**Data supplied**
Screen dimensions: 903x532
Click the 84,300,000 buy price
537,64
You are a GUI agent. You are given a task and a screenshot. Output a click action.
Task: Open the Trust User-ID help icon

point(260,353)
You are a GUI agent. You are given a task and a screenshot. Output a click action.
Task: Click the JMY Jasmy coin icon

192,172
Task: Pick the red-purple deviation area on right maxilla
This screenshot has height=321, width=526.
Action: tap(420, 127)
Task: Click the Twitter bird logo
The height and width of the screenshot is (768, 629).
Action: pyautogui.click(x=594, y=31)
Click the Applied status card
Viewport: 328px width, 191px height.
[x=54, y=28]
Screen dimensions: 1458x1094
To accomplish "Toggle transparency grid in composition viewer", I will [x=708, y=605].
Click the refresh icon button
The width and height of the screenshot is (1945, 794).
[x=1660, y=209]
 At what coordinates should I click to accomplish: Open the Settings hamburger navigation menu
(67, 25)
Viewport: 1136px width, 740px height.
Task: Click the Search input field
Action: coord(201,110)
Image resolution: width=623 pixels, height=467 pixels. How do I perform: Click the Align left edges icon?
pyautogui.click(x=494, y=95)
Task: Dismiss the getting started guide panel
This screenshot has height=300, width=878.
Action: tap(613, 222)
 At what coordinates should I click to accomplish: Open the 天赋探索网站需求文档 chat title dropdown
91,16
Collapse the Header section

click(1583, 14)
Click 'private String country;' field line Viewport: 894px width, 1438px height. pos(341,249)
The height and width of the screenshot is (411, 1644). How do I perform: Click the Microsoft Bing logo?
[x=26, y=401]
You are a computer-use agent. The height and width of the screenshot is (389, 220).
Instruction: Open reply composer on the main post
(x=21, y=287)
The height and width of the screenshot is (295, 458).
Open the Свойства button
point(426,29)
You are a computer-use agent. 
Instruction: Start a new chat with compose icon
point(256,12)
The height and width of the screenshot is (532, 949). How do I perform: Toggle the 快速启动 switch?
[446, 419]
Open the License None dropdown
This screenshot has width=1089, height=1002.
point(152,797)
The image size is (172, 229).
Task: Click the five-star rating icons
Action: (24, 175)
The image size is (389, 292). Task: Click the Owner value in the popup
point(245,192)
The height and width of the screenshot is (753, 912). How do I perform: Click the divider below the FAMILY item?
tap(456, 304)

**Assigned task**
Pull every line containing the word "computer" out of the entries above.

**Result**
You are a computer-use agent. The height and width of the screenshot is (389, 220).
You are a computer-use agent. 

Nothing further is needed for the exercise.